Researchers, policymakers and Indigenous organisations will gather at QUT in Brisbane in July for the 2019 AIATSIS National Indigenous Research Conference.
The Australian Institute of Aboriginal and Torres Strait Islander Studies (AIATSIS) announced today that it would co-convene the conference with QUT at the university’s Gardens Point campus from July 2 to 4.
The 2019 conference, which has the theme Research for the 21st century, is expected to draw up to 500 local and international delegates.
They will include researchers, policymakers, cultural and collecting institutions, the corporate sector, and Indigenous organisations and communities.
AIATSIS CEO Craig Ritchie said the conference was a practical example of the institute’s role to provide a national forum for dialogue on Aboriginal and Torres Strait Islander peoples, stories, histories and cultures.
“Through this conference we will bring people together to focus on developing Indigenous researchers and Indigenous research, foster collaboration and reset the standards for ‘good research’,” he said.
“The conference will also tackle the institutional transformations that will be required to ensure robust Indigenous research for the next 100 years.”
QUT’s Vice-Chancellor, Professor Margaret Sheil, said the university was a recognised leader in Indigenous research and was looking forward to welcoming delegates to the conference.
“Aboriginal and Torres Strait Islander communities are the most disadvantaged within Australian society and to this end high impact research is required to be undertaken in order to assist in improving life chances and living conditions,” she said.
“The AIATSIS National Indigenous Research Conference is a research platform for Indigenous and non-Indigenous academics, government, industry and community members to challenge and present the application of Indigenous research into practice across all disciplines.
“QUT is a leader in Indigenous research and our Indigenous Research and Engagement Unit (IREU) works to advance QUT's broad Indigenous research agenda.
“We also have more than 700 Aboriginal and Torres Strait Islander students studying at QUT, who are supported by our Oodgeroo Unit.”
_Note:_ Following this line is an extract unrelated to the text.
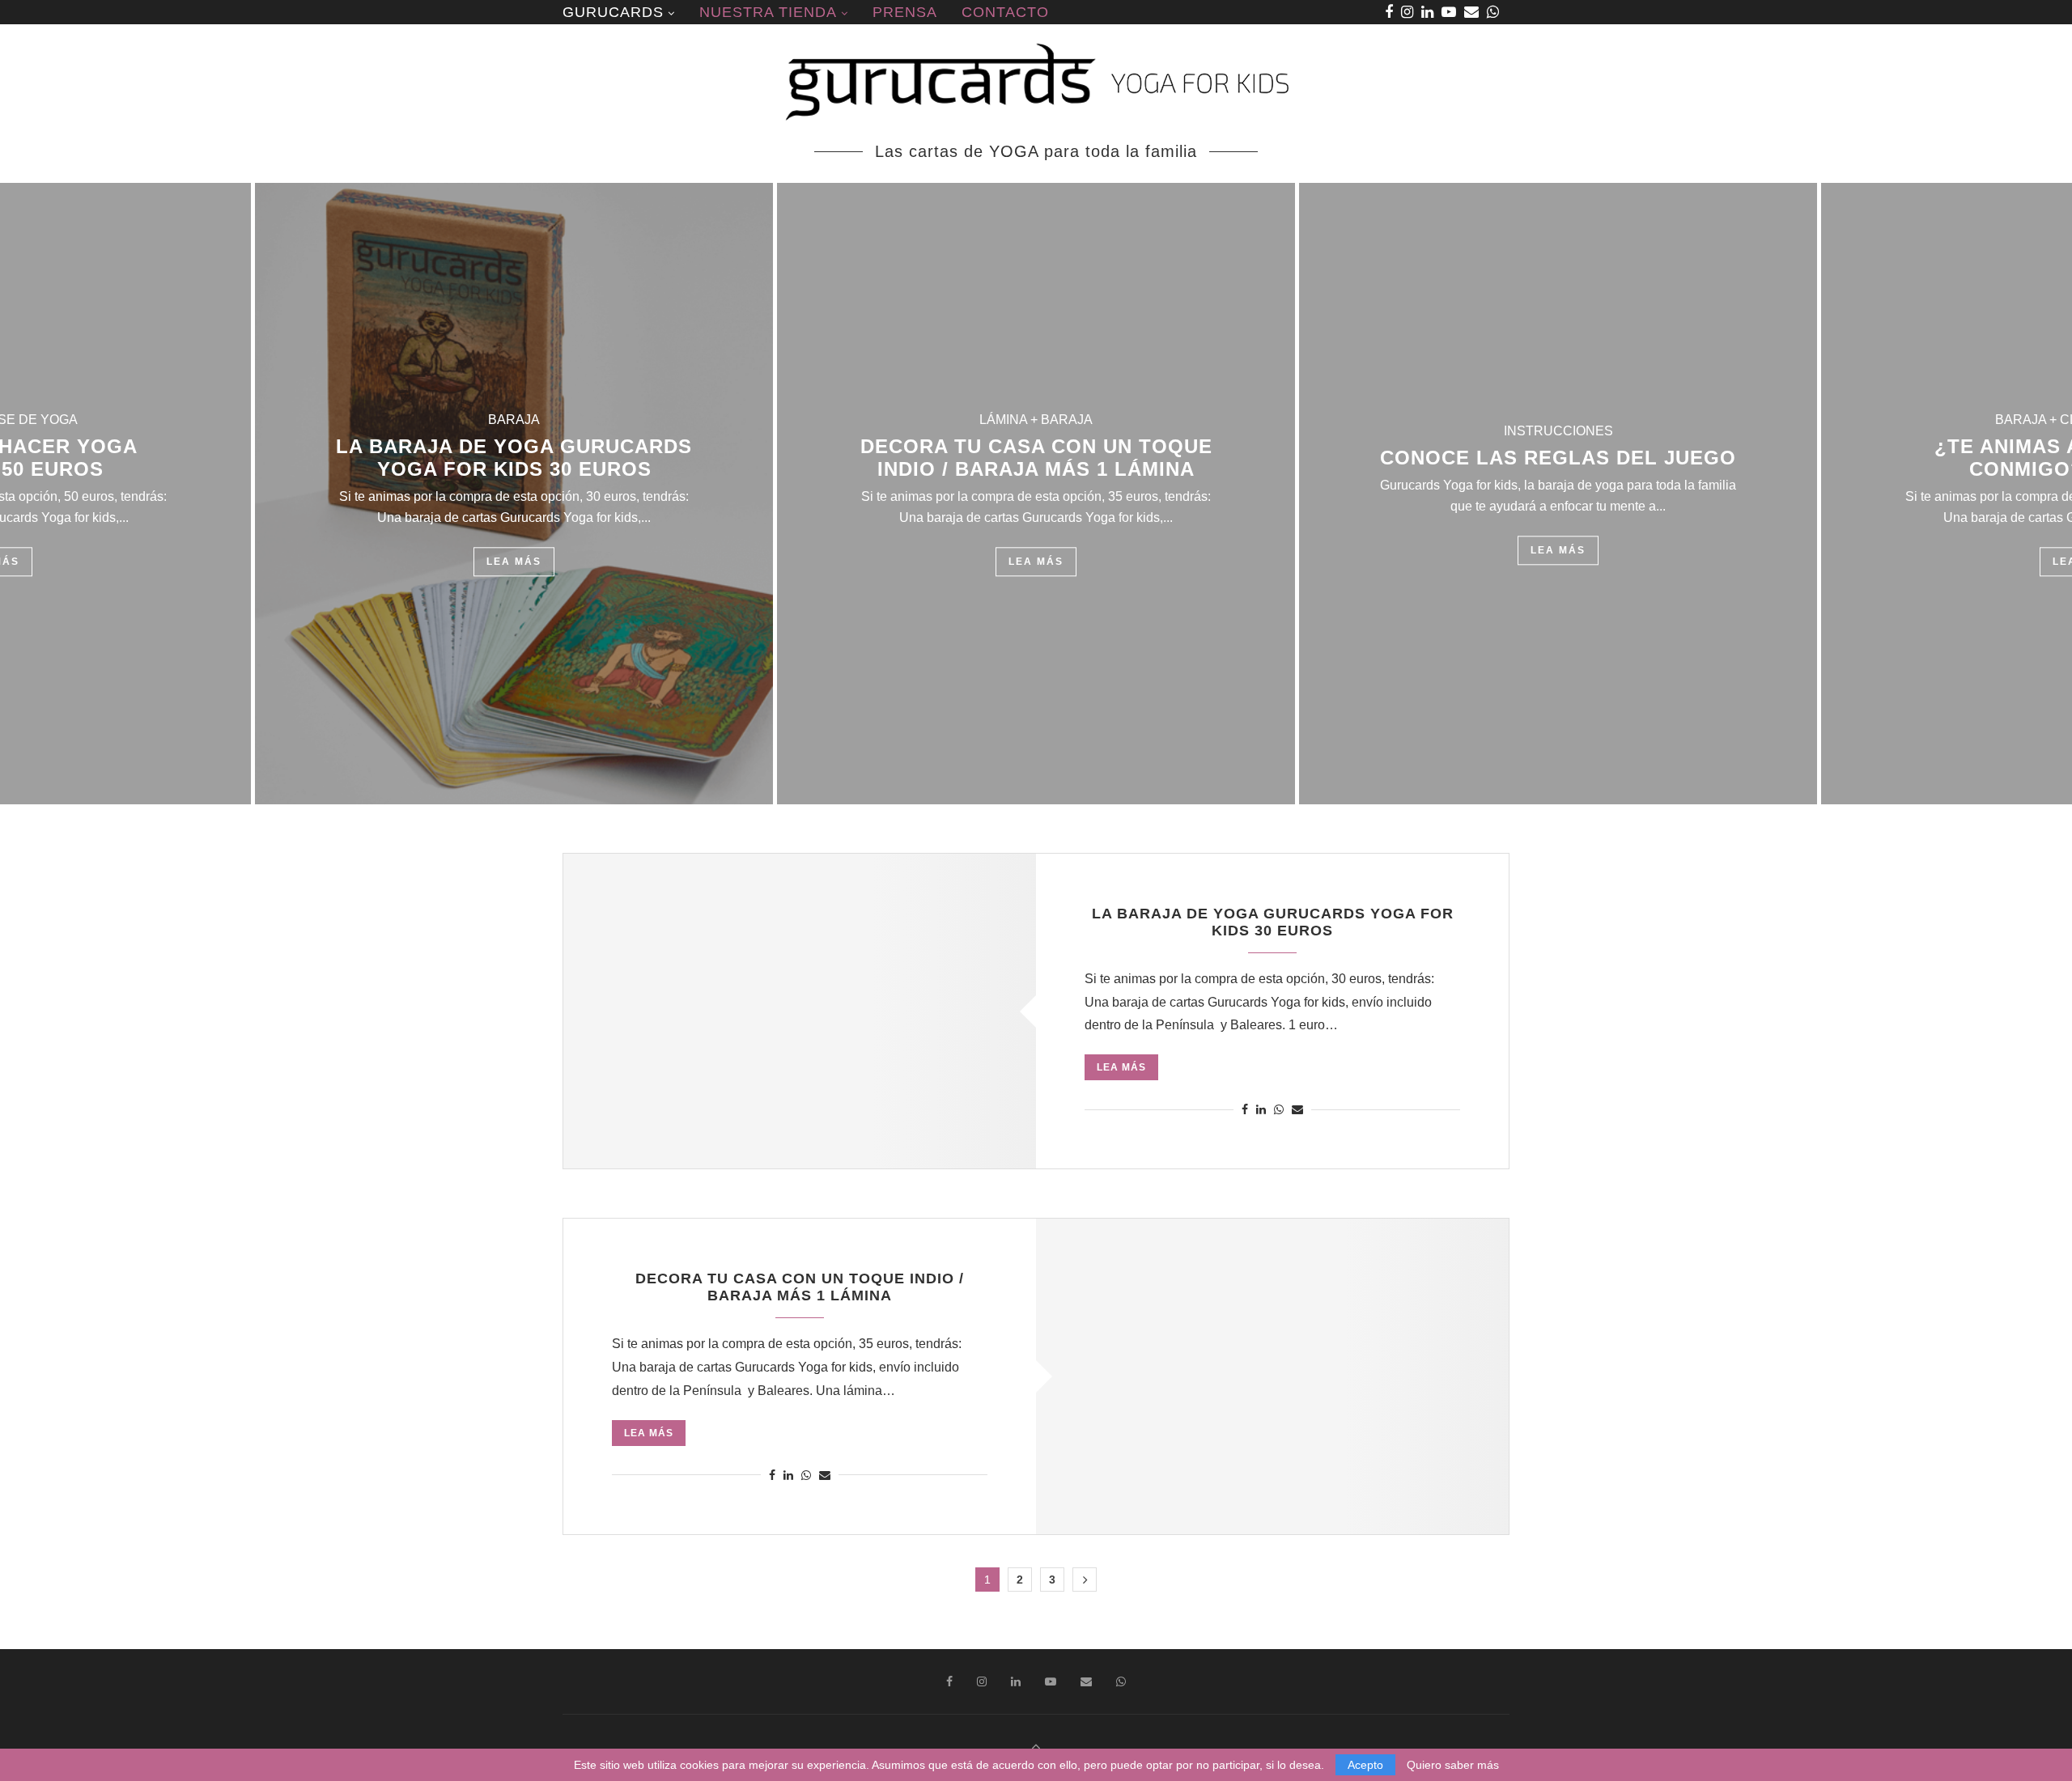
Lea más (513, 562)
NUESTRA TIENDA (768, 12)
QUT’s leading Indigenous researchers include Associate Professor Peter Anderson, who is the IREU director and also the director of the National Indigenous Research and Knowledges Network. His research areas include higher education philosophy and leadership, First Peoples education and initial teacher education. Fellow QUT researcher Distinguished Professor Aileen Moreton-Robinson is internationally known for her scholarship in whiteness, feminism and critical Indigenous studies.
The last AIATSIS National Indigenous Research Conference was held in Canberra in 2017.